*** Opening MATERIAL FOR THE TASK ***

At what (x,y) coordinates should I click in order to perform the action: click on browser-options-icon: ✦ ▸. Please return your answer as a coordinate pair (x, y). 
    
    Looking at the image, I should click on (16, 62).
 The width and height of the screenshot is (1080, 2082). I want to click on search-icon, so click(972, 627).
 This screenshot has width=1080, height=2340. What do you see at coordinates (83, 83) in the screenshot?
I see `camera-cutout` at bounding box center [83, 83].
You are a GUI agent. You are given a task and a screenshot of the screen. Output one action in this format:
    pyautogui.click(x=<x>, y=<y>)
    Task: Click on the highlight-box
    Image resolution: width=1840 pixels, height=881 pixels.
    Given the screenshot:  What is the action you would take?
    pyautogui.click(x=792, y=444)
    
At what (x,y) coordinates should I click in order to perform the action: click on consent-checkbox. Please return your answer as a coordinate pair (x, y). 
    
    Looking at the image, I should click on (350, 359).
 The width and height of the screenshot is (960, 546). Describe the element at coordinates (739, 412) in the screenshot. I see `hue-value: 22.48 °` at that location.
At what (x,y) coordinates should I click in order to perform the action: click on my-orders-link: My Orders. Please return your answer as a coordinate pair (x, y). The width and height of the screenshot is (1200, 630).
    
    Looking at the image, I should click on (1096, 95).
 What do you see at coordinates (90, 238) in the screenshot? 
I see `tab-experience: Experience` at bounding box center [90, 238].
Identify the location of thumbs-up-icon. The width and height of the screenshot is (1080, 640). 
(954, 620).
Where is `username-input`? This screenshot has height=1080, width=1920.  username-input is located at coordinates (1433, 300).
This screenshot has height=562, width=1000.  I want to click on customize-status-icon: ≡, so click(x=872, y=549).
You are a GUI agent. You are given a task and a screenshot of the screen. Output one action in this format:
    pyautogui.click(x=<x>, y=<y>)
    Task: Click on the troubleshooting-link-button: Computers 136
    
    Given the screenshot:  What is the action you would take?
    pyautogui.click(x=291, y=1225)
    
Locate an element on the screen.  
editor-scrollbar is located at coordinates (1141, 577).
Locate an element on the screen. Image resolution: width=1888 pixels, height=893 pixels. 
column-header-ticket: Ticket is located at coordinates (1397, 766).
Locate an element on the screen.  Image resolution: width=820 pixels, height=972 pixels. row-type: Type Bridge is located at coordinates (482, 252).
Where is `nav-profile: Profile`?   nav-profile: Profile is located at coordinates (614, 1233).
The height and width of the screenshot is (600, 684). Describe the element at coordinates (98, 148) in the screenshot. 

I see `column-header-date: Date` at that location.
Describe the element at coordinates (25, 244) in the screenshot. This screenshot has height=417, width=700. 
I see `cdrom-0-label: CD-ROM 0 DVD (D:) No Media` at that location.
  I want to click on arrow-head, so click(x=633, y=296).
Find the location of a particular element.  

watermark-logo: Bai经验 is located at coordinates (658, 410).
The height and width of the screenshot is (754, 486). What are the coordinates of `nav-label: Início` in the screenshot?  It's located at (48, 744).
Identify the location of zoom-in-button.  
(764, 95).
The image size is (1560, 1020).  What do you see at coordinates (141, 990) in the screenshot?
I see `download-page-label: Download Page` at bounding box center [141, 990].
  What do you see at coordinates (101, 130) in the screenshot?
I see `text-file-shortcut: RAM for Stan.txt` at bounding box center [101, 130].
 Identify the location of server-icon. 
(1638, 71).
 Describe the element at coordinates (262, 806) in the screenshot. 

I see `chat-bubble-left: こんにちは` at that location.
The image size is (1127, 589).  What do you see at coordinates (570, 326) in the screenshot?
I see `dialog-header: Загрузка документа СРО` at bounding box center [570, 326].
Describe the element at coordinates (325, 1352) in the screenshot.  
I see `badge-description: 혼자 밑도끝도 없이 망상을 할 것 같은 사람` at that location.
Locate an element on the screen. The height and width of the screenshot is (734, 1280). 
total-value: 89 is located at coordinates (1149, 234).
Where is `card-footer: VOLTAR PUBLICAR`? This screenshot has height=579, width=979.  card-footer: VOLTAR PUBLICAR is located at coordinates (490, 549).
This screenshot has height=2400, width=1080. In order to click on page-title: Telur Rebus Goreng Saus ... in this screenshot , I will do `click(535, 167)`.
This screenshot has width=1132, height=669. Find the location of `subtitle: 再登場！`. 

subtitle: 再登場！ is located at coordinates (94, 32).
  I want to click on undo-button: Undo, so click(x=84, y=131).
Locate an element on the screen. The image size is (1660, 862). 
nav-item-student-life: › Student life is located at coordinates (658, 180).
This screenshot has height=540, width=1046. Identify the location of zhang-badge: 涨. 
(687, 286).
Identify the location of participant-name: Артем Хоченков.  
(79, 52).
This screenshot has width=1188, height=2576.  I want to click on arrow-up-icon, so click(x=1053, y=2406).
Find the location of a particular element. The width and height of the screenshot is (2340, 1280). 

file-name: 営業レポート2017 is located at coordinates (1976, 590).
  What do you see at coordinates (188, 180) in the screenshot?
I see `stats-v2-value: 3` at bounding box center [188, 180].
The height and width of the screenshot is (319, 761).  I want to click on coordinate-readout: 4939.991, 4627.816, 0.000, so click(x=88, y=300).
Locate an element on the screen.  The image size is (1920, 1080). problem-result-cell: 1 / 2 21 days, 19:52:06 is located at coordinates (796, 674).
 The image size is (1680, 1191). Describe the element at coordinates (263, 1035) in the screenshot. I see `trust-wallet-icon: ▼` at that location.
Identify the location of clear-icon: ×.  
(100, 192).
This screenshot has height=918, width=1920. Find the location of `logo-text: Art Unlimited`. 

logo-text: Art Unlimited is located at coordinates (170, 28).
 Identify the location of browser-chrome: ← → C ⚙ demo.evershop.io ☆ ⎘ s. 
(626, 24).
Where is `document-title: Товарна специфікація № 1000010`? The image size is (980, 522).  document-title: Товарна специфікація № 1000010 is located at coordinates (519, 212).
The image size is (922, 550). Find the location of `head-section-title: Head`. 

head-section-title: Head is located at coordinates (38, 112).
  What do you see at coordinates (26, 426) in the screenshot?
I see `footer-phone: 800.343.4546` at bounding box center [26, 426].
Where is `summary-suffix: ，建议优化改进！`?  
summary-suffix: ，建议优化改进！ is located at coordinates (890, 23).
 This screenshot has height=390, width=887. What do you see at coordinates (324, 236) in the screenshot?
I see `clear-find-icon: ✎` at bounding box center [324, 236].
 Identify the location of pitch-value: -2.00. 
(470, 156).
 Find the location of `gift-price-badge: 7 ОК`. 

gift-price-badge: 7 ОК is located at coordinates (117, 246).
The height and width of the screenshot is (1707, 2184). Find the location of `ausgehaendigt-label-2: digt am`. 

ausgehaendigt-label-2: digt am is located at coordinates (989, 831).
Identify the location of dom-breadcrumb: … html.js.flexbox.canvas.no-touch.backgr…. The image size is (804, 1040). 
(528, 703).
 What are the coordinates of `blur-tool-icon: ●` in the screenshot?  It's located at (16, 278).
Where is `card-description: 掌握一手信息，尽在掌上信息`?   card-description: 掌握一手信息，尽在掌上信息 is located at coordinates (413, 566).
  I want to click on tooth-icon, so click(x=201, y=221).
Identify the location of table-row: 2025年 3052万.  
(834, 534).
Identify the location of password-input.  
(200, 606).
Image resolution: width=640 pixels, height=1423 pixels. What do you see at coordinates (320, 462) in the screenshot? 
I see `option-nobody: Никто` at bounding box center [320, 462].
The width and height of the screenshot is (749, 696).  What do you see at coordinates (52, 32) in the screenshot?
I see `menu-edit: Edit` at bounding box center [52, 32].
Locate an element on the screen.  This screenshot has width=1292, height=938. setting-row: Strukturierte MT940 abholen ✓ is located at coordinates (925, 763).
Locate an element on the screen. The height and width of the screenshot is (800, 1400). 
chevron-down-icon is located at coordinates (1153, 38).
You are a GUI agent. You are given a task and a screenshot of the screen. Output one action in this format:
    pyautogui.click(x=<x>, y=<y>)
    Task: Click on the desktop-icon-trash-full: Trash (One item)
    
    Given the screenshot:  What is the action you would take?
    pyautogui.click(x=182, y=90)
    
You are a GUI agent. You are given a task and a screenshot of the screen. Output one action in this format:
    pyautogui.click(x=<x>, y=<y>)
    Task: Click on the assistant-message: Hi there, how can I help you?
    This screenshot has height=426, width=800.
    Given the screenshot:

*** Closing MATERIAL FOR THE TASK ***

_EXERCISE DESCRIPTION_: Please count how many lines in the items contain the string "text", with case counting. Reply with the number only.

_ANSWER SECTION_: 3